Exercise
Reproduce the data, starting at the line that has "You are a GUI" and ending after the line that has "(x=94, y=27)", request lines included. Multiply each coordinate in the answers by 0.7 and round to whole numbers (halves go up), leaving the pictures out.
** start Material to process **
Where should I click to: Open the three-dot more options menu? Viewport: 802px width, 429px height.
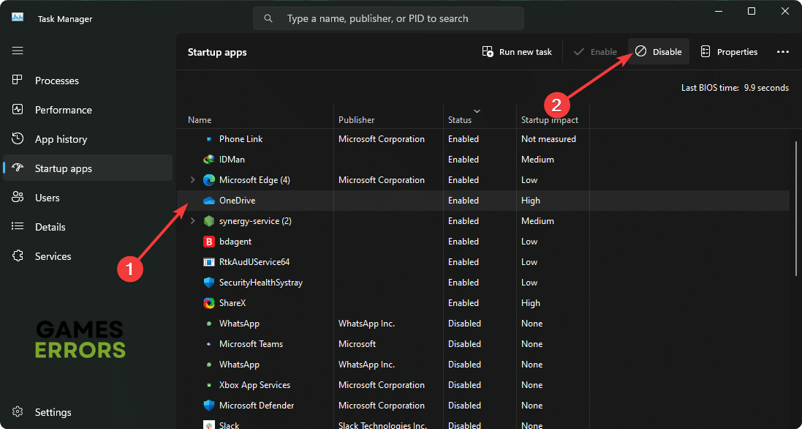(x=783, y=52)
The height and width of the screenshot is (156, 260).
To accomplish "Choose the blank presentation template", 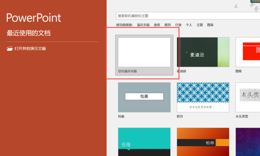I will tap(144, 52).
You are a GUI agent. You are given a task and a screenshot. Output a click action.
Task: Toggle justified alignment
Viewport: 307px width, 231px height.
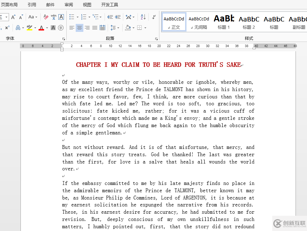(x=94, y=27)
** end Material to process **
** start Material to process **
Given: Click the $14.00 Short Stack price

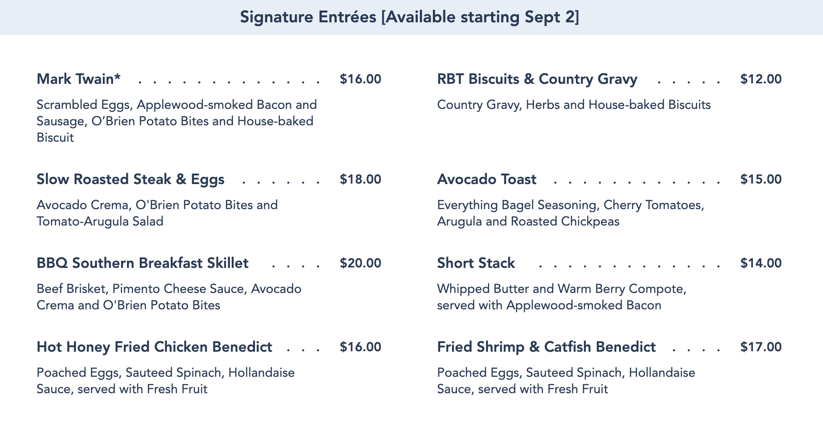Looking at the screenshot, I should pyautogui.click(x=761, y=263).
** end Material to process **
** start Material to process **
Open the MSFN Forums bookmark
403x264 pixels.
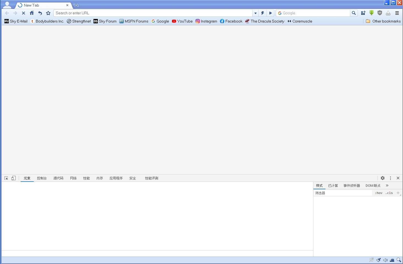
** end Material to process **
The response
You are a GUI agent. You are given a task and a screenshot. Output a click action.
Task: Toggle justified alignment
Viewport: 307px width, 231px height.
(x=66, y=19)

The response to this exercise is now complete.